***** Information supplied

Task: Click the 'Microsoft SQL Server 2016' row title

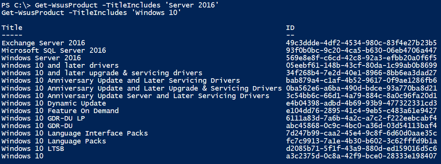Action: pyautogui.click(x=54, y=50)
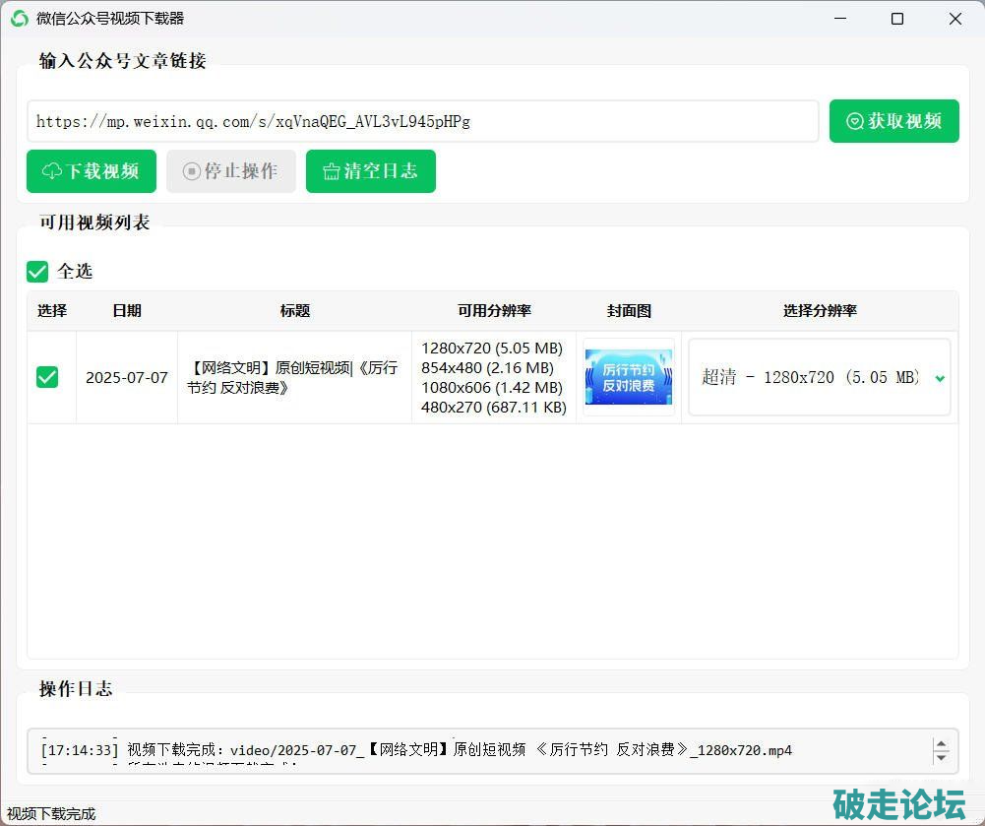The height and width of the screenshot is (826, 985).
Task: Maximize the downloader window
Action: click(x=896, y=19)
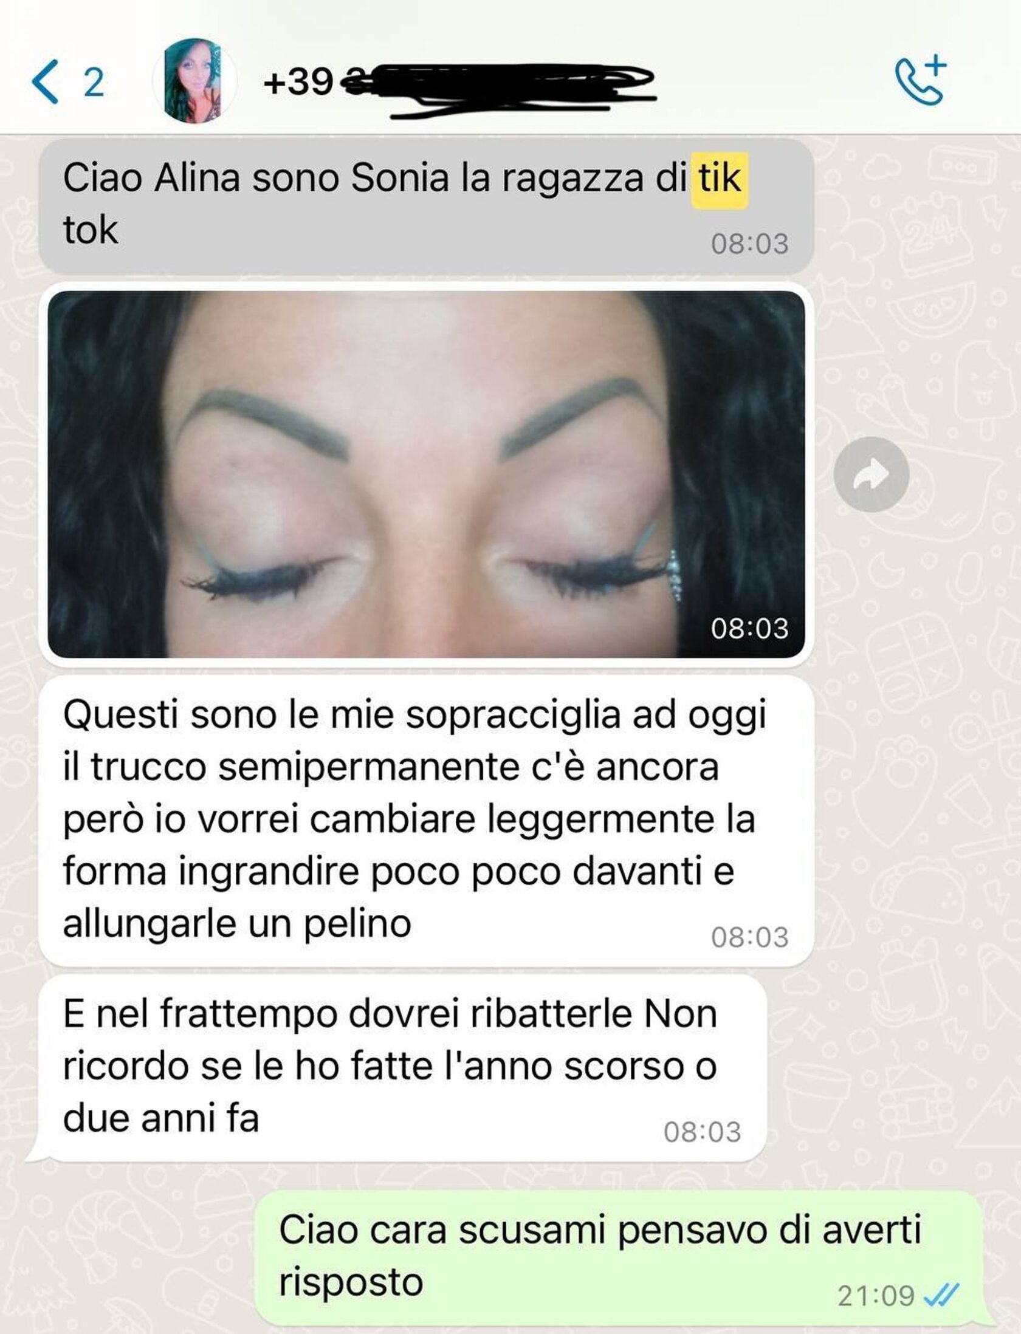This screenshot has height=1334, width=1021.
Task: Tap the 'due anni fa' message timestamp
Action: (702, 1132)
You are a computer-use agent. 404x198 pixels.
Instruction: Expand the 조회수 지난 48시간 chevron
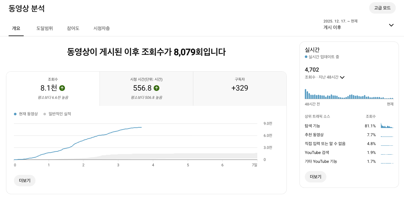point(342,77)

**********

**Try it**
Everything from the line with "You are a computer-use agent. 404x198 pixels." through the end of the records above, both ends included, is to be reproduced exactly, and nothing outside that span; the pictures are to be dropped.

**Result of the exercise**
You are a computer-use agent. 404x198 pixels.
Instruction: Expand the 조회수 지난 48시간 chevron
point(342,77)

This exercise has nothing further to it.